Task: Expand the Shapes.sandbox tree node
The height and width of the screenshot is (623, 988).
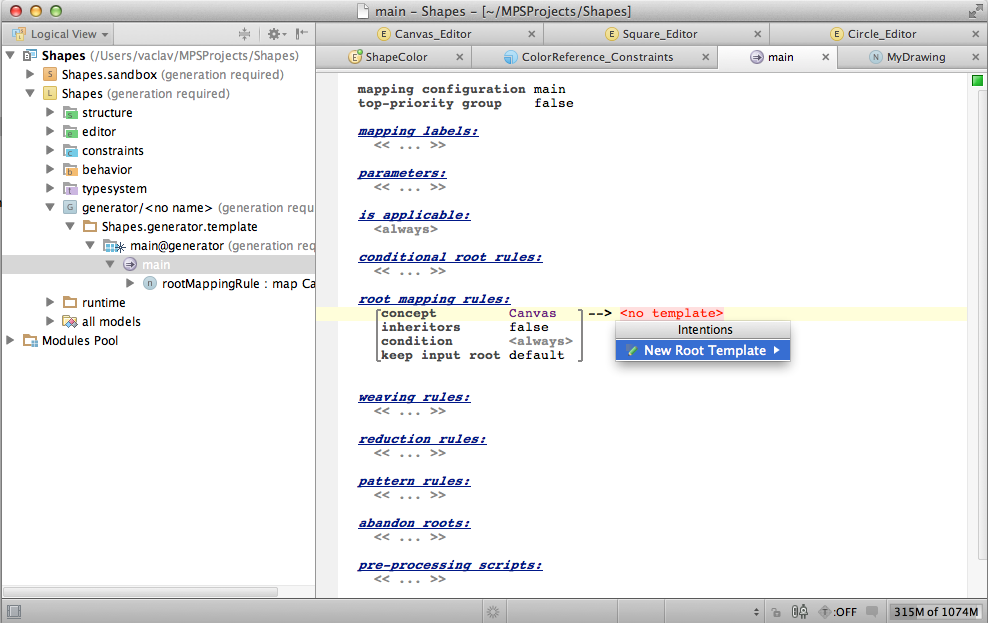Action: coord(30,75)
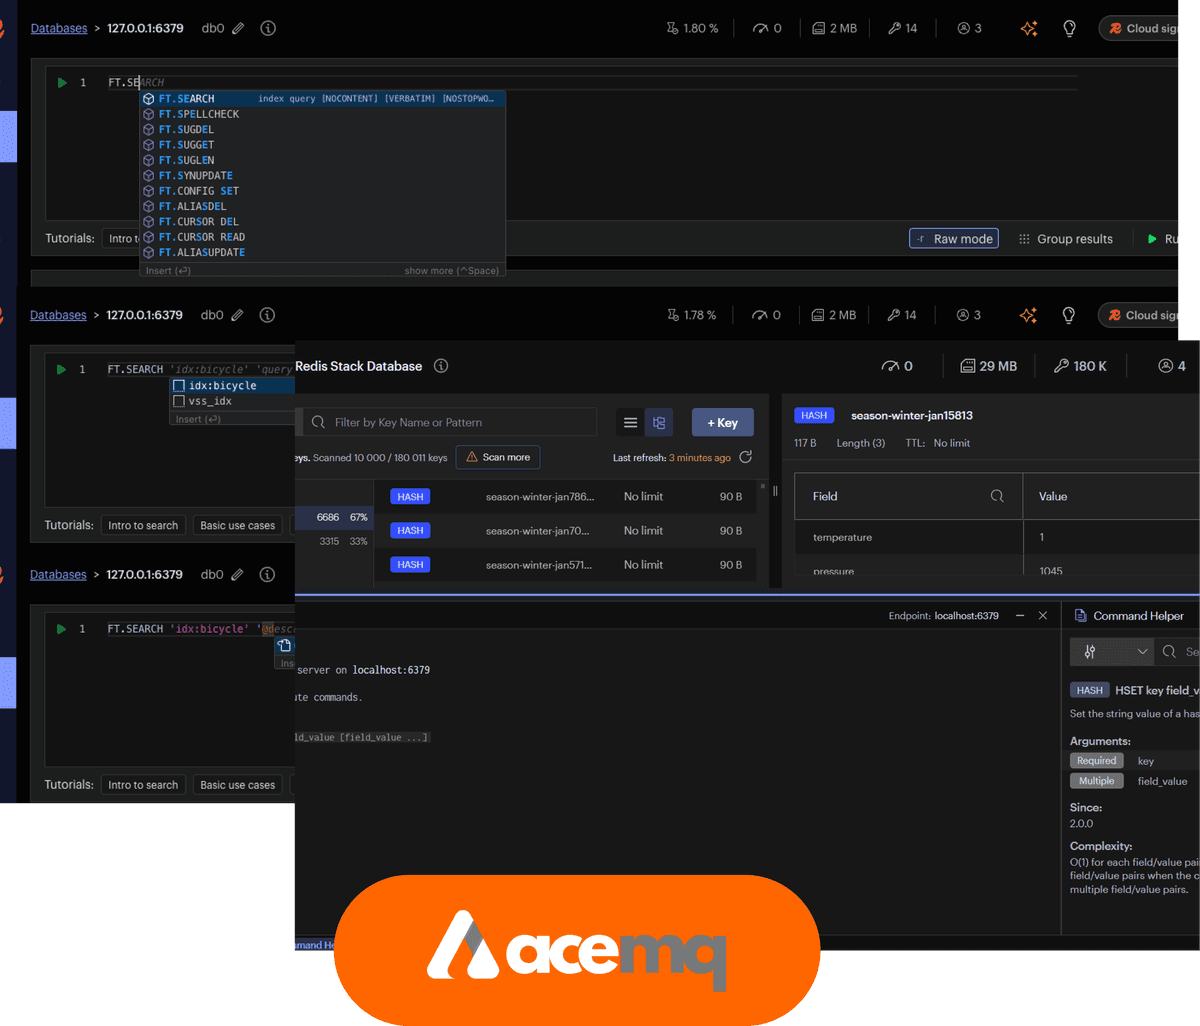
Task: Click the green run arrow beside FT.SEARCH 'idx:bicycle' 'query'
Action: click(61, 369)
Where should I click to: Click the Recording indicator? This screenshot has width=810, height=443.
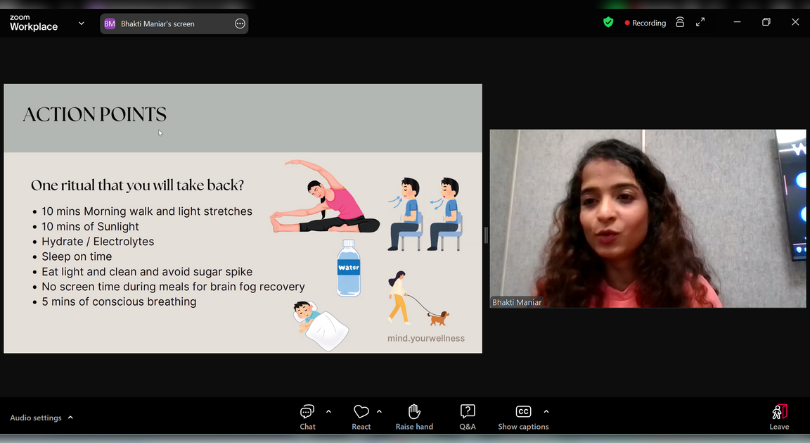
= = =
§ THE PROBLEM
Every entry above is to be set down exactly; the pictures are to be left out.

§ TASK SOLUTION
Task: Expand the Shapes.sandbox tree node
The height and width of the screenshot is (623, 988).
Action: coord(30,75)
Task: Click the green run arrow beside FT.SEARCH 'idx:bicycle' 'query'
Action: click(61, 369)
Where should I click to: Click the Recording indicator? This screenshot has width=810, height=443.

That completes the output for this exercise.